PROMPT |
The reply should hold nothing except the lines from the one with "Screen dimensions: 768x512" through the end of the entries, duplicated exactly and with no pictures.
---------- DATASET ENTRIES
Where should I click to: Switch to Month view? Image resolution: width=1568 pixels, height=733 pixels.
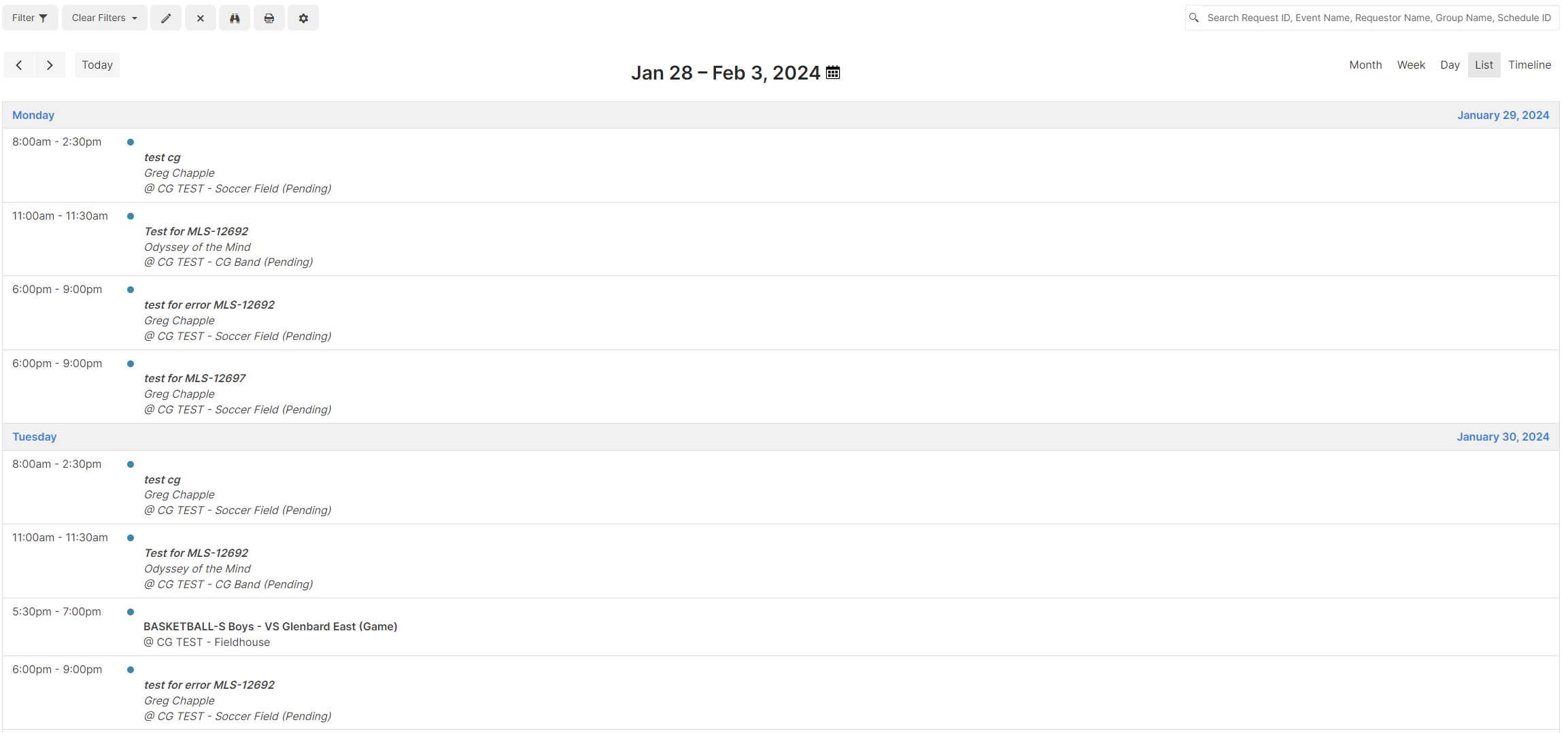click(x=1365, y=65)
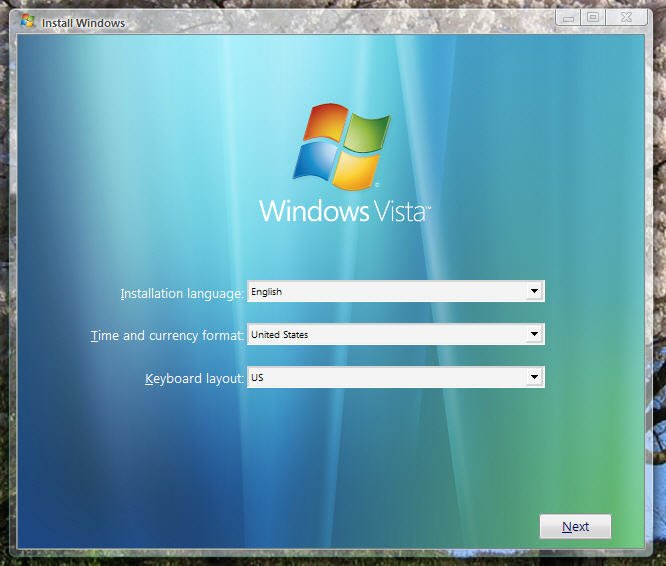Close the Install Windows dialog

pyautogui.click(x=627, y=17)
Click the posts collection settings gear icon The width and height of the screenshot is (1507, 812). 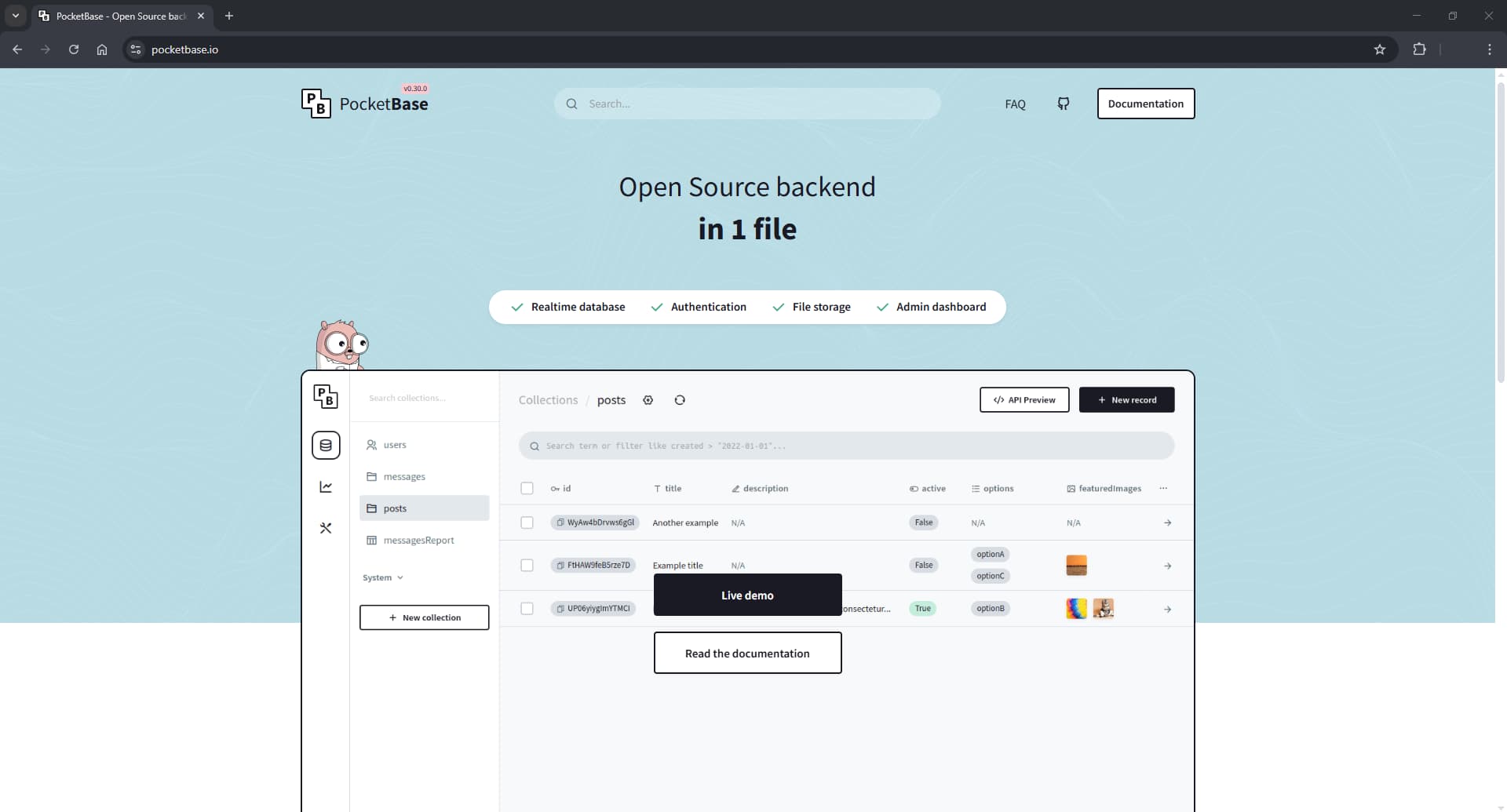[x=648, y=400]
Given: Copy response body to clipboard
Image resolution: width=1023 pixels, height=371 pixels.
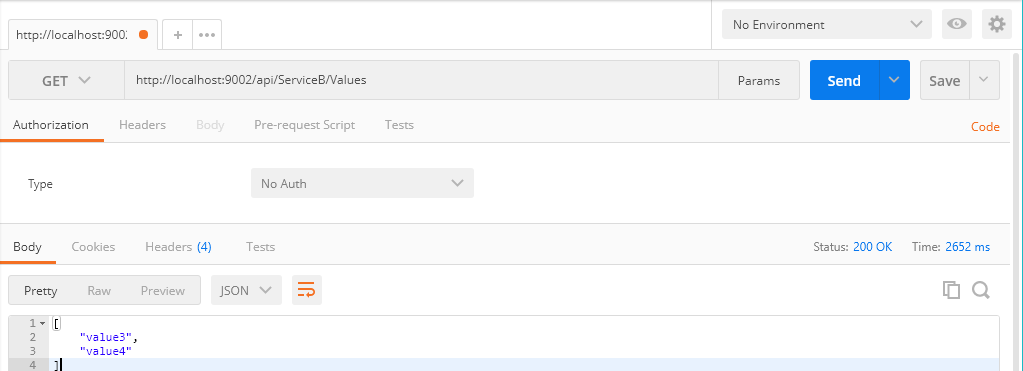Looking at the screenshot, I should pos(951,290).
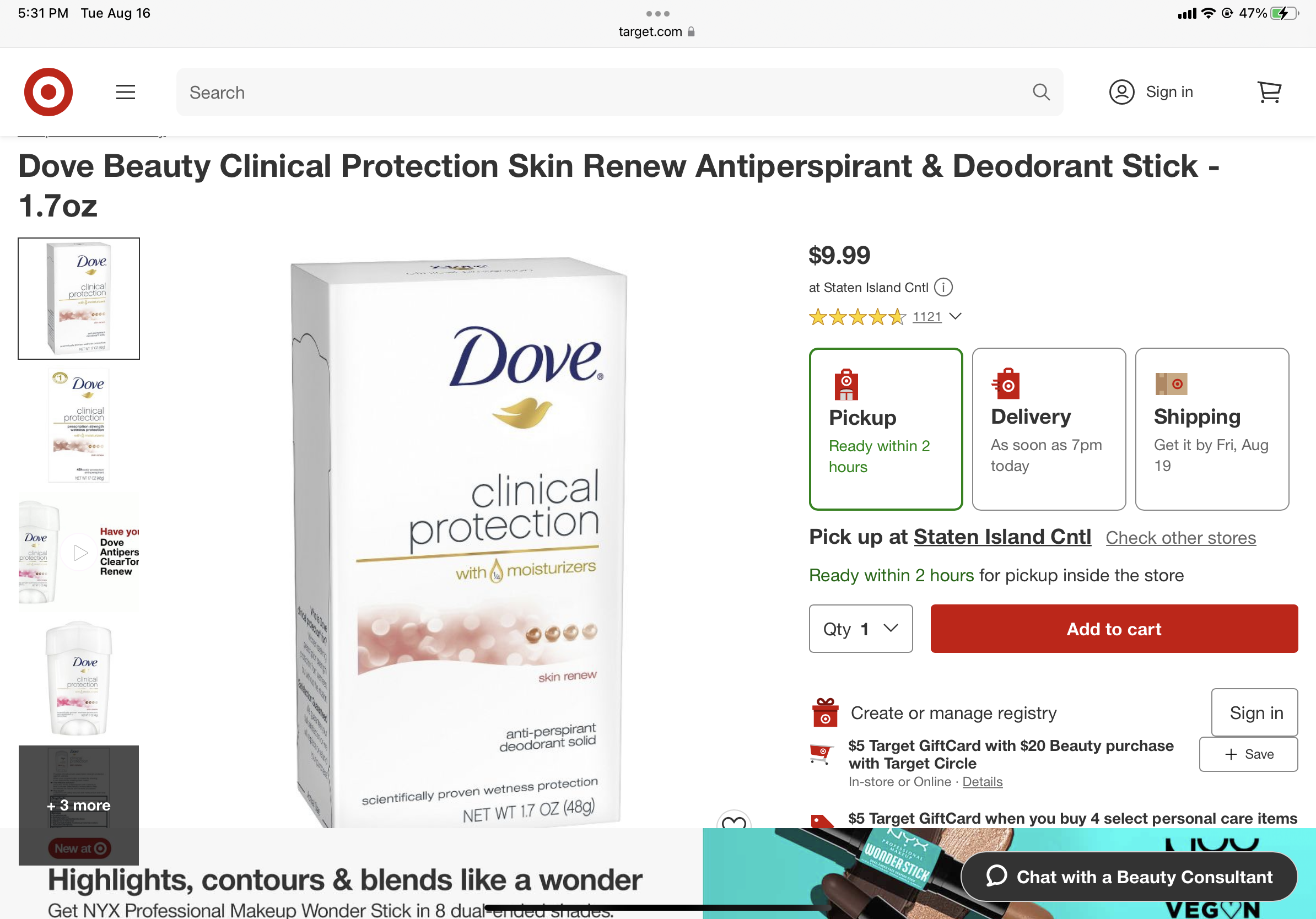Open the hamburger navigation menu

pyautogui.click(x=126, y=91)
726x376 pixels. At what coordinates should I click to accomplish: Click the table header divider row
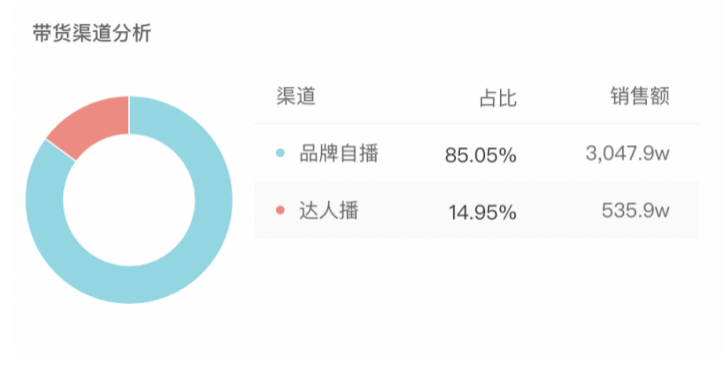(476, 124)
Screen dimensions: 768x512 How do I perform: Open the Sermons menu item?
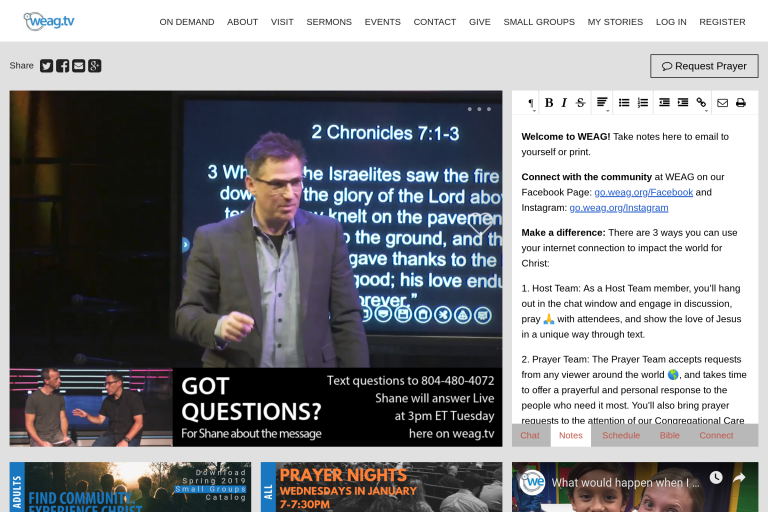329,22
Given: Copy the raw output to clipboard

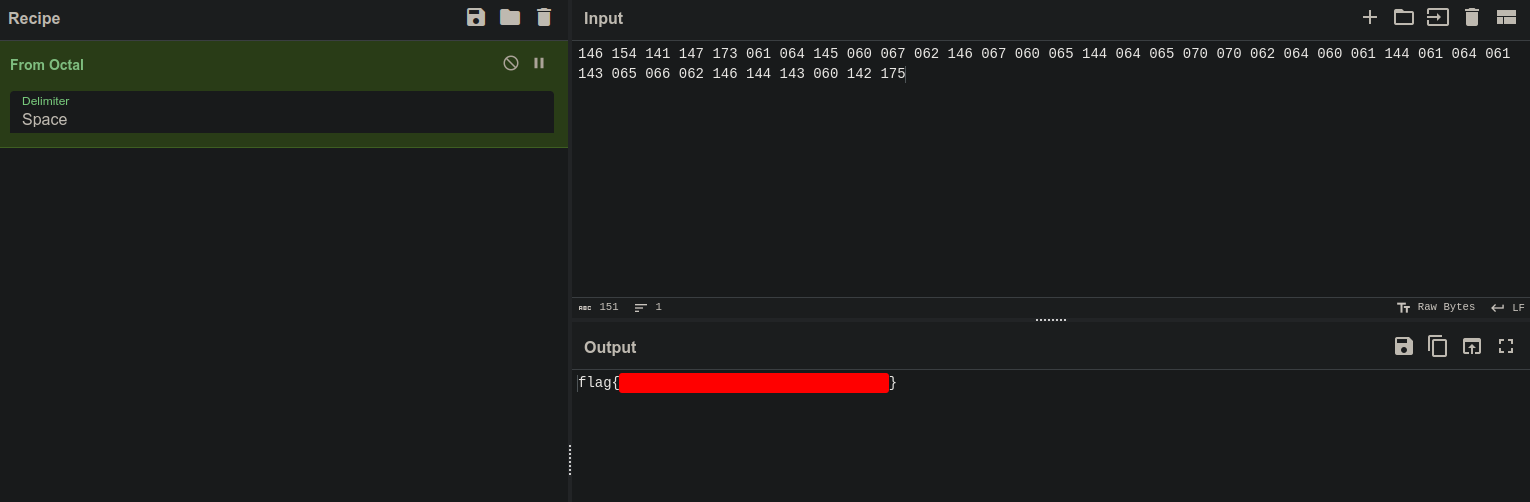Looking at the screenshot, I should [1437, 346].
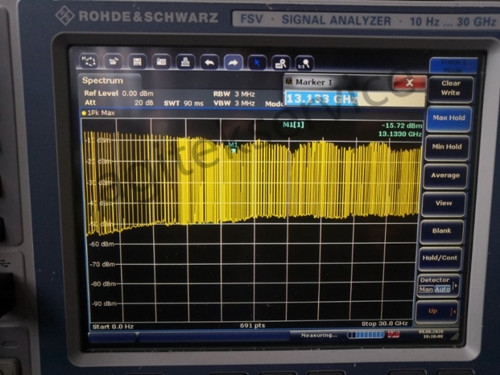Image resolution: width=500 pixels, height=375 pixels.
Task: Take a screenshot with the camera icon
Action: click(161, 62)
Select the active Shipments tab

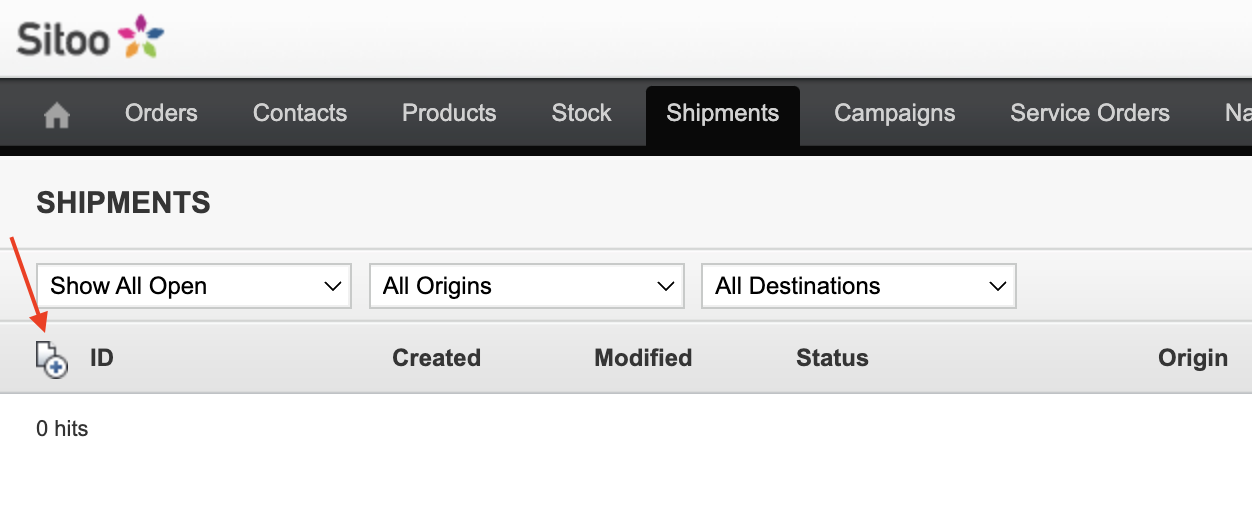[723, 114]

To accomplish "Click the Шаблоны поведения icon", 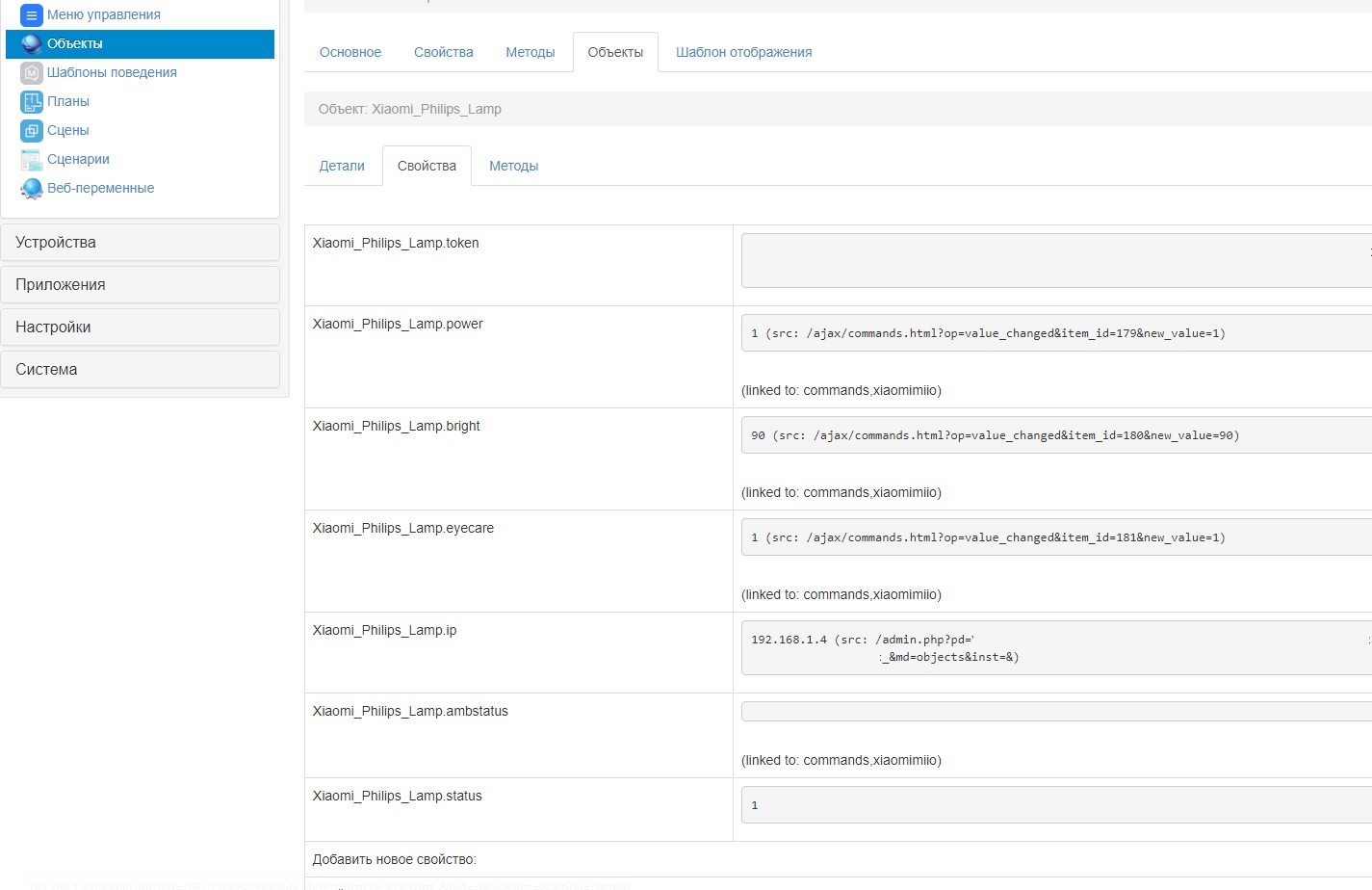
--------------------
SOLUTION TO THE EXERCISE |
Screen dimensions: 768x512 How do I perform: Open the Sermons menu item?
329,22
Given: Copy the raw output to clipboard

Looking at the screenshot, I should [1437, 346].
Image resolution: width=500 pixels, height=375 pixels.
Task: Take a screenshot with the camera icon
Action: click(161, 62)
Select the active Shipments tab

[723, 114]

To accomplish "Click the Шаблоны поведения icon", 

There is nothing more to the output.